Saturday, August 20, 2011

These are a few of my favorite things!

After spending the better part of today revamping the look of my blog, I figured I should post something to make my time worth while! Yesterday I received my alumni magazine from JMU. I usually flip through it causally and then toss it, but the cover story for this issue immediately caught my eye. It read "Resucing Young Readers: How one JMU grad student, a professor and an elementary school faculty are removing roadblocks." I read the story, which outlined how one professor is working with a local school district to implement RtI (Response to Intervention) across the district. I began researching the professor mentioned in the story and of course ended up a million clicks away from where I initially began. {Side Note: I'm a research junkie and love to see what people are studying and consequently finding out in real classrooms. We are all researchers in our own studies every year as we look at different problems in our classroom and try to find the most effective way to solve the problem.} Anyways, back to what this post is about. Here are some of the resources that I found while I was checking out the JMU study. It prompted me to write this entry about some of my favorite resources, both new and old,  as we embark on a new school year.
  • I am currently reading Teach Like Your Hair's on Fire by Rafe Esquith. Although he teaches 5th grade, he understands and is very up front about the challenges that teachers are facing today, especially in urban school settings. This is a great book for a younger teacher to read because he illustrates through his own teaching experiences that becoming an effective educator takes a great deal of time and in fact a good teacher never feels like they have reached perfection. It's okay to do things the wrong way before you figure out the more effective way. He says, "That's the beauty of the job: You can learn from your mistakes. You can get better. In the process you may even stumble upon precious moments that can allow your students to soar higher then they ever thought possible." Last year I often let my failures get the best of me. As frustrating as this can be for a young teacher with a Type A personality like myself, it is important to remember to focus on the small moments of success. Based on my three years of teaching I can definitely see how eventually these moments add up into a rich collection of experiences. And experiences just take time. I am loving this book right now and feel it is a must read for new teachers as we start a new school year!

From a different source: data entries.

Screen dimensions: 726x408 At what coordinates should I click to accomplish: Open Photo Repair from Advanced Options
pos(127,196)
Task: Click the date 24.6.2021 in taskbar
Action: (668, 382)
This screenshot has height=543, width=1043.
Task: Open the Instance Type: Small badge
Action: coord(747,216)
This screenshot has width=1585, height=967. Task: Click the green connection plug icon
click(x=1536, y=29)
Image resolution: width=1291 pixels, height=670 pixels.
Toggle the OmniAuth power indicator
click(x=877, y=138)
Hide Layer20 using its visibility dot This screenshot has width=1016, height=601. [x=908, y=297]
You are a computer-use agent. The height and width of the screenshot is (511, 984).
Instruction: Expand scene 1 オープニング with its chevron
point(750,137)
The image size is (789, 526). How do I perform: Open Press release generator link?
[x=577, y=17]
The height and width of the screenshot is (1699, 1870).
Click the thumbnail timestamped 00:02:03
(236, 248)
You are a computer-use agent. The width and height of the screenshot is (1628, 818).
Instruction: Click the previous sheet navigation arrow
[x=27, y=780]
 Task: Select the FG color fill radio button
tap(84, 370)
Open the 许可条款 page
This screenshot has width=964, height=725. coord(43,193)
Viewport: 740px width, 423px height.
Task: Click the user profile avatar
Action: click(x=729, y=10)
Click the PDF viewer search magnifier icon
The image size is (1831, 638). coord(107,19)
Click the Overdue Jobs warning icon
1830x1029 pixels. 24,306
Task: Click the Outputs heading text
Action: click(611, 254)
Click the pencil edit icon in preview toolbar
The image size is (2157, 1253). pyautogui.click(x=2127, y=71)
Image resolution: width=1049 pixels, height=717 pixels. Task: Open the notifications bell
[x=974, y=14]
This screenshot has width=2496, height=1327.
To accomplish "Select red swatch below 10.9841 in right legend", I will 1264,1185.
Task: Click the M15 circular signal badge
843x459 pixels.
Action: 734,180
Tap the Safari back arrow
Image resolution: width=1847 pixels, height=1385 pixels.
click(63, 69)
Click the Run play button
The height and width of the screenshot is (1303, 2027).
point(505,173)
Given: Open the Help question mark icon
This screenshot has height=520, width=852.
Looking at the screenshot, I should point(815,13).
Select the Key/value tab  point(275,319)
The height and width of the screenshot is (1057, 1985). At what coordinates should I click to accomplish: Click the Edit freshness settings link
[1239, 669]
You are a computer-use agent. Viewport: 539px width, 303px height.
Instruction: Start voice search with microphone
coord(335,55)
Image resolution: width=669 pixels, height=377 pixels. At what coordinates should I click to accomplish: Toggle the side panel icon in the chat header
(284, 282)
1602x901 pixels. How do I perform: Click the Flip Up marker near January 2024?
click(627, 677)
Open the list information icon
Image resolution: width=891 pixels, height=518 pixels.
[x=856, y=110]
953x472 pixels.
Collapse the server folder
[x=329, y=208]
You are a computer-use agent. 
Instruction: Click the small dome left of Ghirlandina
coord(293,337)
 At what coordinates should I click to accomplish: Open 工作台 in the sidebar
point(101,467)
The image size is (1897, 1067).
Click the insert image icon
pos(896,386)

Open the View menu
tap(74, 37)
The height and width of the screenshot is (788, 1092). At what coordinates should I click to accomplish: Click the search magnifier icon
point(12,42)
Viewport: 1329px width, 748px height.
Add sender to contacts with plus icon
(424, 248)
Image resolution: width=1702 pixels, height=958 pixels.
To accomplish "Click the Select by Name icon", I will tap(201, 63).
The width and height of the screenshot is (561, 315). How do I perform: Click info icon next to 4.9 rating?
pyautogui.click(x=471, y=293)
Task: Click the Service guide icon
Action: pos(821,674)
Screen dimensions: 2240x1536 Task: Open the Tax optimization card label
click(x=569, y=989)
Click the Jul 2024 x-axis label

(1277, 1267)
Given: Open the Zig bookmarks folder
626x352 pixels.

  • Center on the Social and Emotional Foundations for Early Learning {Vanderbilt University}I found the "Teachers/Caregivers" tab to be especially helpful. There are scripted stories for teaching certain social situations, tools for working on emotions and tips for developing behavior support plans. If you read my earlier posts, then you know that I am desperate need of integrating a social skills program into my daily lessons. I think this website out of Vanderbilt combined with my Making Meaning program might be a great combination!
  • While I'm posting about helpful websites I've come across this summer, I figured I would also share this document created by my aunt. She is a fantastic veteran teacher and created this quick guide to routines that can make transition time and management a breeze. She reviews some basic attention getters, especially great for newer teachers. This was helpful for me to read over and remember how explicit I need to be. 
  •  I LOVE the Florida Center for Reading Research site. Do you all use this? It is a great resource with tons of ideas and printable reading activities. They have activities that are great for student centers and hit on phonemic awareness, phonics, fluency, vocabulary and comprehension. I like this site because on days when I'm not feeling super creative, they already have materials prepared for just about everything. Just print on colored paper, laminate and voila!
 That's all for now. Up tomorrow... writing my policies and procedures manual!